0

While writing a piece of code, I observed an unusual behaviour. There is a class object obj1 which has an array list of another class object obj2 called as list1. See the code for reference:

PriorityQueue<Obj2> pq  = new PriorityQueue<>(Comparator);
  pq.addAll(new ArrayList<>(obj1.getList()));
  Obj2 obj2 = pq.poll();
  obj2.setField("any value");
  System.out.println(obj2); 
  System.out.println(obj1.getList().get(0));

Both of the sout statement above prints the value.
Why is this happening? I changed the value of obj2 reference in pq and not in Obj1 itself

While adding elements to the pq, if we don't use new ArrayList<>() then it's understandable if the both the references are pointing to same object but I have created a new ArrayList to add in pq, still this happening.

Mark Rotteveel
  • 100,966
  • 191
  • 140
  • 197
java user
  • 67
  • 1
  • 9
  • 2
    You might create a second list, but all that does is contain copies of the references, effectively containing the same list elements. Creating a copy of the list does not create copies of each element in that list. – f1sh Aug 19 '21 at 12:28
  • @f1sh Okay so I assume to overcome this problem, we should create a new object and copy the values of obj1 to it? – java user Aug 19 '21 at 12:38

2 Answers2

0

The JavaDoc for ArrayList(Collection<? extends E> c) says:

Constructs a list containing the elements of the specified collection, in the order they are returned by the collection's iterator.

It doesn't say "copy".

There's also no "deep copy" mechanism in Java. Even if you use Object.clone (which in general you shouldn't), you will only copy the references inside this object. The references itself will still point to the original contents.

For example:

class Obj {
  String a;
  int b;
  OtherObj c;
}

In memory this will look like this:

[Reference To String a] [Value of int b] [Reference to OtherObj c]

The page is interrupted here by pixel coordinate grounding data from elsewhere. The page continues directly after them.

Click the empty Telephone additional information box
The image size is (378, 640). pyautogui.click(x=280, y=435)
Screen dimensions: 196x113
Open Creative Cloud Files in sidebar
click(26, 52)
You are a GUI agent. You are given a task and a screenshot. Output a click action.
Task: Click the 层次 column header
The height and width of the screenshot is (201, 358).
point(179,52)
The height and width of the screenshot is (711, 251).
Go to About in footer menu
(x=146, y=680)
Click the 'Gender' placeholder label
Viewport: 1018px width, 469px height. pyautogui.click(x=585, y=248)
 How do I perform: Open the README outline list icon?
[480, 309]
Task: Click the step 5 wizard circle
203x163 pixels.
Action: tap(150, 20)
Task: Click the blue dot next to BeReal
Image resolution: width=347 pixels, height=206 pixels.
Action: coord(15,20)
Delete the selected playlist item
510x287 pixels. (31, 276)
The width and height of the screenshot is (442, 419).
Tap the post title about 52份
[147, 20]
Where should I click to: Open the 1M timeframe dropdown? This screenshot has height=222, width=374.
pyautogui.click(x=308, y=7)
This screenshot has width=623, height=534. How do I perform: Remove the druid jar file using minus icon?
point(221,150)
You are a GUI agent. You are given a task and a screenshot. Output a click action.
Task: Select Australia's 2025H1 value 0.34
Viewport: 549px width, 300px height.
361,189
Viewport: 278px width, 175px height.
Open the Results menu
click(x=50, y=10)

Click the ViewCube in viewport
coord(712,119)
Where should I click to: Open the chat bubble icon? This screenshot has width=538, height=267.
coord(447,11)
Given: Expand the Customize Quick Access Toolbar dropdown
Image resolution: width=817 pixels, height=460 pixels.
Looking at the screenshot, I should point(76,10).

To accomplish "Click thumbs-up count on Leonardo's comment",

(only primitive types will be stored directly inside an object, everything else is a Class and will be stored as a reference. Even the primitive wrappers like Integer are classes and will be stored as references, but those primitive wrappers are immutable, though you can't change their inner values)

Though if you create a copy of this object, you will get a new memory location for the copy, but that memory location then will contain the same data: [Reference To String a] [Value of int b] [Reference to OtherObj c].

The same happens with ArrayList. In memory it looks like this:

[Reference to Element 1] [Reference to Element 2] [Reference to Element 3] ...

And if you copy that list, you'll get a copy of that part in memory. But all the references will still point to the very same objects.

This all may change with the introduction of Project Valhalla and Value types. But that may still take months or years.

Benjamin M
  • 23,599
  • 32
  • 121
  • 201
  • Thanks for detailed explanation, so how do we overcome this behaviour? By creating a whole new copy of object using deep copy ? – java user Aug 19 '21 at 12:48
  • If you really want a deep copy, you have basically 2 options: `1.` DIY: Create some methods that will do the job. Or `2.` use an Object Mapper: Those tools are meant to map between different data representations, but most of them can also create deep copy. `...` Or you can use immutable data structures, which force you to create new objects for every data modification. If you're using Java 16 (with enable-preview) or Java 17 (in a few weeks) you can use `record` instead of `class` for your data, which will enforce immutability. But again: `record`s have no built-in feature for copy. – Benjamin M Aug 19 '21 at 12:56
0

How does java handle object references while dealing with ArrayLists?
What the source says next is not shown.